▶ **TASK REQUIREMENTS**:
After finding the line with "Task: Open the session more-options menu" in the data below, set down exactly each line through the one with "The height and", inclusive, and stop there.

▶ **INFORMATION SHOWN**:
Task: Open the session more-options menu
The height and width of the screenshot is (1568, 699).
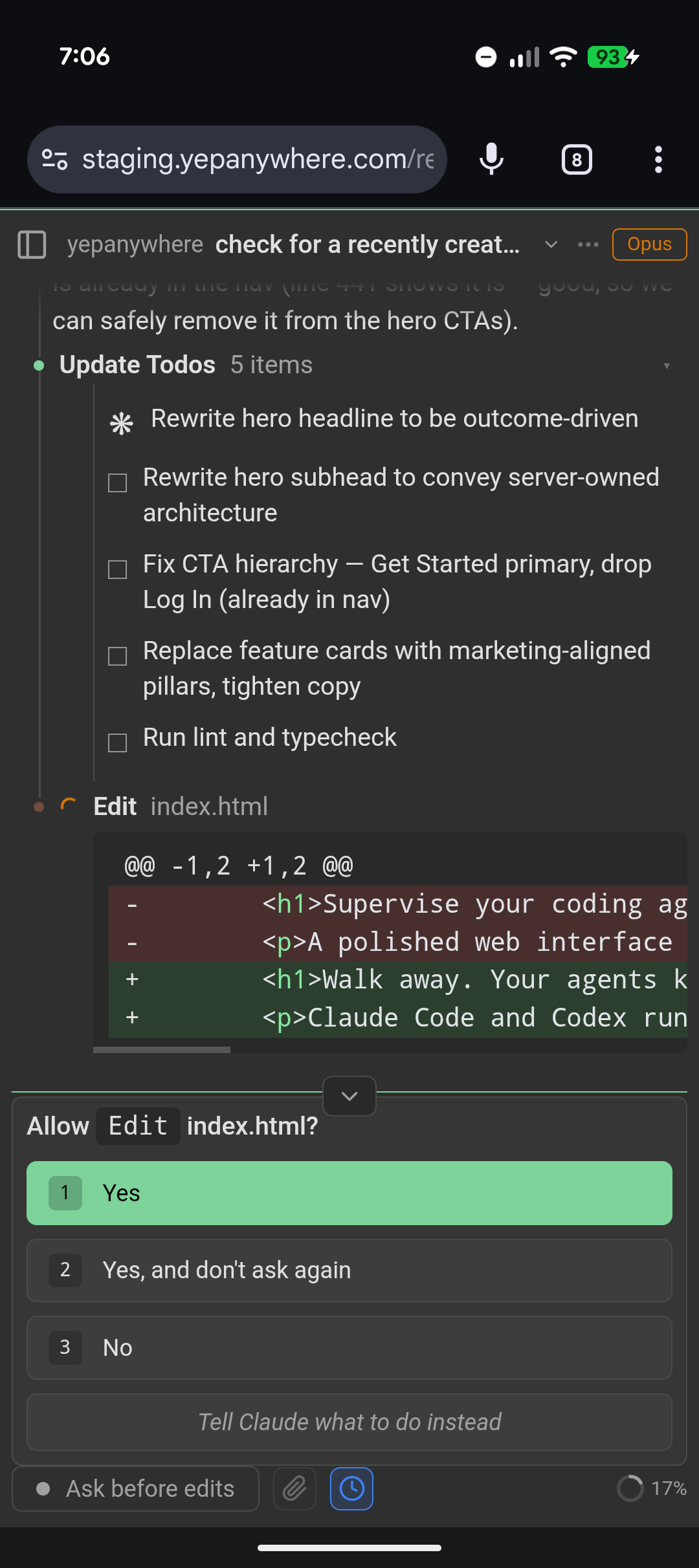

==

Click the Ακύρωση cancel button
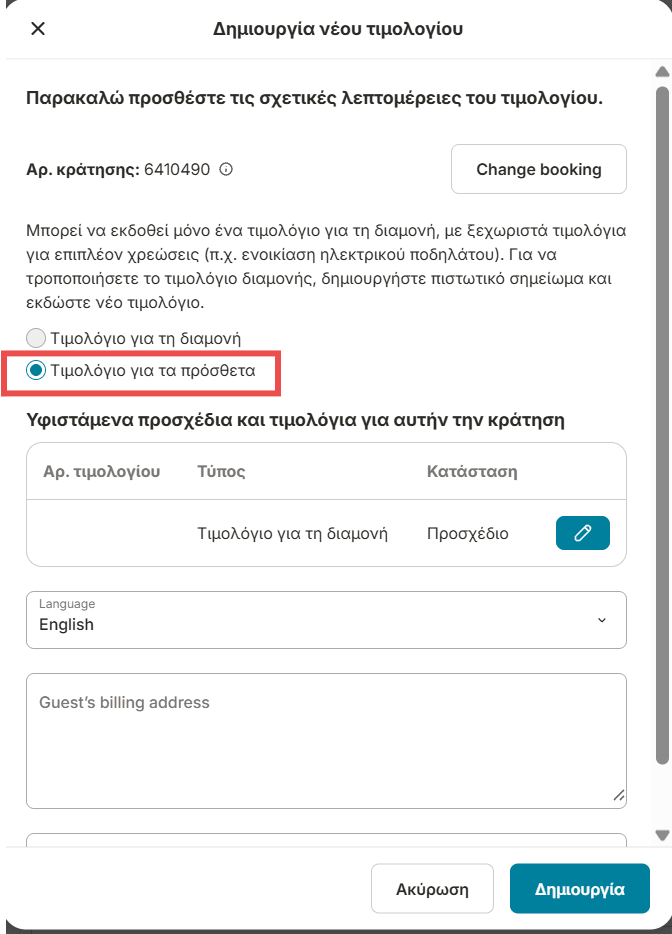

...

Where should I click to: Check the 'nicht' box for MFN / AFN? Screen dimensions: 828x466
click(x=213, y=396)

▶ **FINAL ANSWER**:
Task: Open the session more-options menu
The height and width of the screenshot is (1568, 699).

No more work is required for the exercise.